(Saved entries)

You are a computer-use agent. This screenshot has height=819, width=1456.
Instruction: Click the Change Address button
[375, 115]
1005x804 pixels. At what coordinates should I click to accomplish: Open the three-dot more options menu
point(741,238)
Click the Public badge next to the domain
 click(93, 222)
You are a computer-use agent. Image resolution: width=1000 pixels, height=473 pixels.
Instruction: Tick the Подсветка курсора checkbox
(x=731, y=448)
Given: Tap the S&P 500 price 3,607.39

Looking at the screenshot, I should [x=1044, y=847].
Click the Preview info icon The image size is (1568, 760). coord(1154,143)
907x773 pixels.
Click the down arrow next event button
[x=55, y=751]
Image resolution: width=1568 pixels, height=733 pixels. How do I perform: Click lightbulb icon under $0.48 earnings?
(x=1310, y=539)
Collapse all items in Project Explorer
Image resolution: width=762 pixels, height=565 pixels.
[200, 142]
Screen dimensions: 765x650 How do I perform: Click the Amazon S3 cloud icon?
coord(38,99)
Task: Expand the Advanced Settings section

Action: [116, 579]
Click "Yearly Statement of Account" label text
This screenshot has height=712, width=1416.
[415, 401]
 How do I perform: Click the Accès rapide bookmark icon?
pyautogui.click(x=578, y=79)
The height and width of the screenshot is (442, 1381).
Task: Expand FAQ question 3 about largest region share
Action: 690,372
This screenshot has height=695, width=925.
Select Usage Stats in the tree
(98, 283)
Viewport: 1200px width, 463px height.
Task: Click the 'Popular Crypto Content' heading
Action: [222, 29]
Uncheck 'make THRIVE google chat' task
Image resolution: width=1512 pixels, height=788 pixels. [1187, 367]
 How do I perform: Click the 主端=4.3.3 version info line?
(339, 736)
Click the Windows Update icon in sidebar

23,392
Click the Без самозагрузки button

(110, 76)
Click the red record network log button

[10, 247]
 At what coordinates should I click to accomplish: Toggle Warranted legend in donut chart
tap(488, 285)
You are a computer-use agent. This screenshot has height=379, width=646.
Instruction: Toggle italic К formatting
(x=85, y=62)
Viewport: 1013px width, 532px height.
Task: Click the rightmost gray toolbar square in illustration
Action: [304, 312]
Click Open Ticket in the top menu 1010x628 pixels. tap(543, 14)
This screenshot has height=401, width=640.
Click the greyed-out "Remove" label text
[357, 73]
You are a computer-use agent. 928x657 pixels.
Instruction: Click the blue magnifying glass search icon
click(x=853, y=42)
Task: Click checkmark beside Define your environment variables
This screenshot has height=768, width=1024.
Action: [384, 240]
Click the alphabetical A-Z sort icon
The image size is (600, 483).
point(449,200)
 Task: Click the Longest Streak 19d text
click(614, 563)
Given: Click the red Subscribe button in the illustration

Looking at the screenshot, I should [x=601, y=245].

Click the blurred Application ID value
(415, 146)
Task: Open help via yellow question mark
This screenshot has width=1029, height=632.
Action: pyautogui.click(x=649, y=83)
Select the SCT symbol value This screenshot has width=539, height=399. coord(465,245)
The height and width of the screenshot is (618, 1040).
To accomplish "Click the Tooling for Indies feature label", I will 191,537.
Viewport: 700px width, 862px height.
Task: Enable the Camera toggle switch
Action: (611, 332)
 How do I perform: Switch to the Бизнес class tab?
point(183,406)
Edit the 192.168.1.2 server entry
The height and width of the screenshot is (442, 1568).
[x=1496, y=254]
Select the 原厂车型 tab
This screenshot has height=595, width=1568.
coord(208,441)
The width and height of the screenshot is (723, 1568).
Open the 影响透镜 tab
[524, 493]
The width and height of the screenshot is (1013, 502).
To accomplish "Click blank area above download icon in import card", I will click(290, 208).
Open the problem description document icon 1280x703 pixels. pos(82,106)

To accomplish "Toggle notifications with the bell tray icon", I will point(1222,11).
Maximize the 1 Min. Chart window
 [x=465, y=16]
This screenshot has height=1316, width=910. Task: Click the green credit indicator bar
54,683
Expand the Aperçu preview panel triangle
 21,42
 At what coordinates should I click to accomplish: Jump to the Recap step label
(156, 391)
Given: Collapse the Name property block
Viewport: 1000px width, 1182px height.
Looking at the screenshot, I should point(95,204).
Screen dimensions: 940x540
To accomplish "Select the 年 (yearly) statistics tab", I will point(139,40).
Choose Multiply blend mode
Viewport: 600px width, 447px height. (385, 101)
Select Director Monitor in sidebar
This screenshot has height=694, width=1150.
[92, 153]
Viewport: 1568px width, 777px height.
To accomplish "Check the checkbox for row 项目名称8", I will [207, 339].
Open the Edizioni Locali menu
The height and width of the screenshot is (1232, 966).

• EXERCISE REQUIREMENTS
Restate the data above in full, keeping every word as it is.

• FINISHED EXERCISE
You are a computer-use agent. This screenshot has height=819, width=1456.
Instruction: Click the Change Address button
[375, 115]
1005x804 pixels. At what coordinates should I click to accomplish: Open the three-dot more options menu
point(741,238)
Click the Public badge next to the domain
 click(93, 222)
You are a computer-use agent. Image resolution: width=1000 pixels, height=473 pixels.
Instruction: Tick the Подсветка курсора checkbox
(x=731, y=448)
Given: Tap the S&P 500 price 3,607.39

Looking at the screenshot, I should [x=1044, y=847].
Click the Preview info icon The image size is (1568, 760). coord(1154,143)
907x773 pixels.
Click the down arrow next event button
[x=55, y=751]
Image resolution: width=1568 pixels, height=733 pixels. How do I perform: Click lightbulb icon under $0.48 earnings?
(x=1310, y=539)
Collapse all items in Project Explorer
Image resolution: width=762 pixels, height=565 pixels.
[200, 142]
Screen dimensions: 765x650 How do I perform: Click the Amazon S3 cloud icon?
coord(38,99)
Task: Expand the Advanced Settings section

Action: [116, 579]
Click "Yearly Statement of Account" label text
This screenshot has height=712, width=1416.
[415, 401]
 How do I perform: Click the Accès rapide bookmark icon?
pyautogui.click(x=578, y=79)
The height and width of the screenshot is (442, 1381).
Task: Expand FAQ question 3 about largest region share
Action: 690,372
This screenshot has height=695, width=925.
Select Usage Stats in the tree
(98, 283)
Viewport: 1200px width, 463px height.
Task: Click the 'Popular Crypto Content' heading
Action: [222, 29]
Uncheck 'make THRIVE google chat' task
Image resolution: width=1512 pixels, height=788 pixels. [1187, 367]
 How do I perform: Click the 主端=4.3.3 version info line?
(339, 736)
Click the Windows Update icon in sidebar

23,392
Click the Без самозагрузки button

(110, 76)
Click the red record network log button

[10, 247]
 At what coordinates should I click to accomplish: Toggle Warranted legend in donut chart
tap(488, 285)
You are a computer-use agent. This screenshot has height=379, width=646.
Instruction: Toggle italic К formatting
(x=85, y=62)
Viewport: 1013px width, 532px height.
Task: Click the rightmost gray toolbar square in illustration
Action: [304, 312]
Click Open Ticket in the top menu 1010x628 pixels. tap(543, 14)
This screenshot has height=401, width=640.
Click the greyed-out "Remove" label text
[357, 73]
You are a computer-use agent. 928x657 pixels.
Instruction: Click the blue magnifying glass search icon
click(x=853, y=42)
Task: Click checkmark beside Define your environment variables
This screenshot has height=768, width=1024.
Action: [384, 240]
Click the alphabetical A-Z sort icon
The image size is (600, 483).
point(449,200)
 Task: Click the Longest Streak 19d text
click(614, 563)
Given: Click the red Subscribe button in the illustration

Looking at the screenshot, I should [x=601, y=245].

Click the blurred Application ID value
(415, 146)
Task: Open help via yellow question mark
This screenshot has width=1029, height=632.
Action: pyautogui.click(x=649, y=83)
Select the SCT symbol value This screenshot has width=539, height=399. coord(465,245)
The height and width of the screenshot is (618, 1040).
To accomplish "Click the Tooling for Indies feature label", I will 191,537.
Viewport: 700px width, 862px height.
Task: Enable the Camera toggle switch
Action: (611, 332)
 How do I perform: Switch to the Бизнес class tab?
point(183,406)
Edit the 192.168.1.2 server entry
The height and width of the screenshot is (442, 1568).
[x=1496, y=254]
Select the 原厂车型 tab
This screenshot has height=595, width=1568.
coord(208,441)
The width and height of the screenshot is (723, 1568).
Open the 影响透镜 tab
[524, 493]
The width and height of the screenshot is (1013, 502).
To accomplish "Click blank area above download icon in import card", I will click(290, 208).
Open the problem description document icon 1280x703 pixels. pos(82,106)

To accomplish "Toggle notifications with the bell tray icon", I will point(1222,11).
Maximize the 1 Min. Chart window
 [x=465, y=16]
This screenshot has height=1316, width=910. Task: Click the green credit indicator bar
54,683
Expand the Aperçu preview panel triangle
 21,42
 At what coordinates should I click to accomplish: Jump to the Recap step label
(156, 391)
Given: Collapse the Name property block
Viewport: 1000px width, 1182px height.
Looking at the screenshot, I should point(95,204).
Screen dimensions: 940x540
To accomplish "Select the 年 (yearly) statistics tab", I will point(139,40).
Choose Multiply blend mode
Viewport: 600px width, 447px height. (385, 101)
Select Director Monitor in sidebar
This screenshot has height=694, width=1150.
[92, 153]
Viewport: 1568px width, 777px height.
To accomplish "Check the checkbox for row 项目名称8", I will [207, 339].
Open the Edizioni Locali menu
The height and width of the screenshot is (1232, 966).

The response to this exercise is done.